What is a CLI
Command Line Interface. Most users interact with Graphical User Interfaces. Developer tools have a CLI that you can interact with through the terminal.
The terminal is where engineers go to get things done.
It's how the internet is controlled and run.
But to the uninitiated... it just looks like a black box with a blinking cursor.
You want to play around with Claude Code. The videos and tutorials all say "terminal this" "terminal that".
Immediately you're not sure what's going on or if you even belong there.
That's totally normal. The Terminal has always been one of the biggest barriers to entry for engineering. And while engineering is getting much easier, the terminal remains a weird black box with white text and a blinking cursor.
The goal of this post is to make the terminal a little less confusing and intimidating.
The terminal is not a trendy buzzword, it's a core piece of computing history. For decades, if you wanted to do anything on a computer, you needed to know how to type it into the terminal. As User Interfaces got better and better through the 80s and 90s, it allowed more and more users to accomplish their tasks without ever opening the terminal.
But behind the scenes, the entire internet is essentially run on tools engineers use through a Command-Line Interface, or CLI. These are accessed through the terminal.
This is a functional overview of the MacOS terminal. You'll learn about what happens as you follow Anthropic's official Claude Code Quickstart.
Terminal 101
I open my terminal through spotlight search.
⌘+space then type terminal
Anatomy of the terminal

| Part | Example | What it means |
|---|---|---|
| Username | codyfeda | Your macOS account name |
@ | @ | Separator |
| Computer name | CodyBook-Pro | Your machine's network name |
| Current folder | buzzword-compliance | The folder you're currently inside |
% | % | Shell is ready for input |
I don't get it
Think of it like texting your computer. Instead of clicking menus, you're telling it exactly what to do.
You can think of using the terminal as though you're texting your computer.
Here are 3 standard commands you'll see
mkdir and ls
mkdir = make directory. This creates a new folder with the name you specify. Similar to right-click -> New Folder through finder
ls -l = long list of all files in directory. This is similar to just having a finder window open
mv
mv [original folder name] [new folder name] = move directory from one path to another, or rename
cd
cd [directory] = change directory navigate through file structure
curl
curl [url] = client URL. Fetches whatever is at that address and prints it to the terminal.
Think of it like your browser, but without the UI. When you visit a website, your browser makes a request and renders the response as a page. curl makes the same request and dumps the raw response — text, JSON, HTML, whatever comes back.

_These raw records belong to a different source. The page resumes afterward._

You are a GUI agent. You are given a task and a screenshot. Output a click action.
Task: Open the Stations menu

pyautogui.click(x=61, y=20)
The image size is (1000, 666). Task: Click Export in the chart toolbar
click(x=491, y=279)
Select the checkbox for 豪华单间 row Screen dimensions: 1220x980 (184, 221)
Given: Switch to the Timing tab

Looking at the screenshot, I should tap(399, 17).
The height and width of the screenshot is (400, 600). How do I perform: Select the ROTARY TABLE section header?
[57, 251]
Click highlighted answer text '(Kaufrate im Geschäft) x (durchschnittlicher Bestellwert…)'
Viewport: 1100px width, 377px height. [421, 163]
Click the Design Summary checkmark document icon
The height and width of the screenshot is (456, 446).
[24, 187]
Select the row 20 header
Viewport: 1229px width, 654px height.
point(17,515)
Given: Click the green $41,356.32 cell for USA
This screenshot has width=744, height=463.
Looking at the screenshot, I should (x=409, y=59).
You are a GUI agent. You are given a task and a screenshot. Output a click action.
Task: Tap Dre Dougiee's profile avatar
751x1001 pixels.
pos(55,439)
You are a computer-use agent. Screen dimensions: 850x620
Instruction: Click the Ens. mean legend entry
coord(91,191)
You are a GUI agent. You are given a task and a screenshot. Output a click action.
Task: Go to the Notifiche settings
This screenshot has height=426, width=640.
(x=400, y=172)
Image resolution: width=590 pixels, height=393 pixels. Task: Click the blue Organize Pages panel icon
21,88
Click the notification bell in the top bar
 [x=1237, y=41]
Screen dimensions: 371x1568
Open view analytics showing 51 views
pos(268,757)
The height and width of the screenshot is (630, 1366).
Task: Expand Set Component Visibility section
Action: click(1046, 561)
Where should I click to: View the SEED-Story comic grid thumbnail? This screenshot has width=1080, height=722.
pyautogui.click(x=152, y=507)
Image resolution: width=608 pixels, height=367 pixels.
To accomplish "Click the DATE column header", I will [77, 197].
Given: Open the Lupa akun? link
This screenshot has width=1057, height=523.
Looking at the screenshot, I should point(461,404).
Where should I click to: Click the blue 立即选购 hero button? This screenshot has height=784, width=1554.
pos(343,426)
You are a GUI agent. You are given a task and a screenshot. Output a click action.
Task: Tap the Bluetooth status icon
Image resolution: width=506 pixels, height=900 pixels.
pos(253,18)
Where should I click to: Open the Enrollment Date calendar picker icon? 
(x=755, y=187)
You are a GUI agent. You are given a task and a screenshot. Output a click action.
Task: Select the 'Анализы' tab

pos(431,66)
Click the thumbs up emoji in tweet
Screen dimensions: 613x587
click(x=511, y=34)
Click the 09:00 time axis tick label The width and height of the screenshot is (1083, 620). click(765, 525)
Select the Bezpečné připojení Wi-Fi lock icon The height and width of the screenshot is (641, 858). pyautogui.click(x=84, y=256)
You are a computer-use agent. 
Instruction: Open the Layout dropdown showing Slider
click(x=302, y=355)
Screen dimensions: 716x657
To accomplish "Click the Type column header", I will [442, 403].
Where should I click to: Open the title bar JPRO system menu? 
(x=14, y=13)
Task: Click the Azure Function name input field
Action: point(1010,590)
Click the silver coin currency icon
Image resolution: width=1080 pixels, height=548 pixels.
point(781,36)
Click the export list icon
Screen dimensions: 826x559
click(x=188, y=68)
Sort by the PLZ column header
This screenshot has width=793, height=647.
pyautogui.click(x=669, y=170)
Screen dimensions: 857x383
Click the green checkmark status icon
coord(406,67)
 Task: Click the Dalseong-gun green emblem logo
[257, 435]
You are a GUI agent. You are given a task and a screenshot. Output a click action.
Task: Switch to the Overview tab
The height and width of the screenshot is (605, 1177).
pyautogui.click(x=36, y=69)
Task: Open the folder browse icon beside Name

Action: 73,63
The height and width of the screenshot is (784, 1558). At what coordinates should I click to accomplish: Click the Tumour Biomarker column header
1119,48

curl "https://wttr.in/San+Francisco?format=4"
Try that. It returns one line:
san francisco: ☀️ 🌡️+67°F 🌬️→11mph
Claude Code Installation
curl -fsSL https://claude.ai/install.sh | bash
This looks like one command but it's actually two, connected by | called a pipe. A pipe takes whatever comes out of the left side and feeds it directly into the right side.
Left side: curl -fsSL https://claude.ai/install.sh downloads a script file from Anthropic's servers. The flags control the noise:
-ffail silently if something goes wrong-sno progress bar-Sbut still show actual errors-Lfollow redirects
Right side: bash runs whatever it receives as a script. So the output of curl gets handed directly to bash to execute.
The whole thing is shorthand for: download this script and run it immediately. You'll see this pattern constantly. It's how most developer tools get installed.
Is this safe?
Only if you trust the source. You're telling your computer to download and run arbitrary code from the internet. With Anthropic, yes. With a random blog post, read it first.
Step 2
claude
Now that you have Claude installed, you can run it in the command line using claude.
claude is a command that opens a whole new process within the terminal. You can think of this being the same as double-clicking an icon to open an application. But instead of opening a new window, it switches the terminal to something different.
You can see the difference because it no longer shows your username and current folder at the beginning of each line. You're now inside Claude Code's own environment.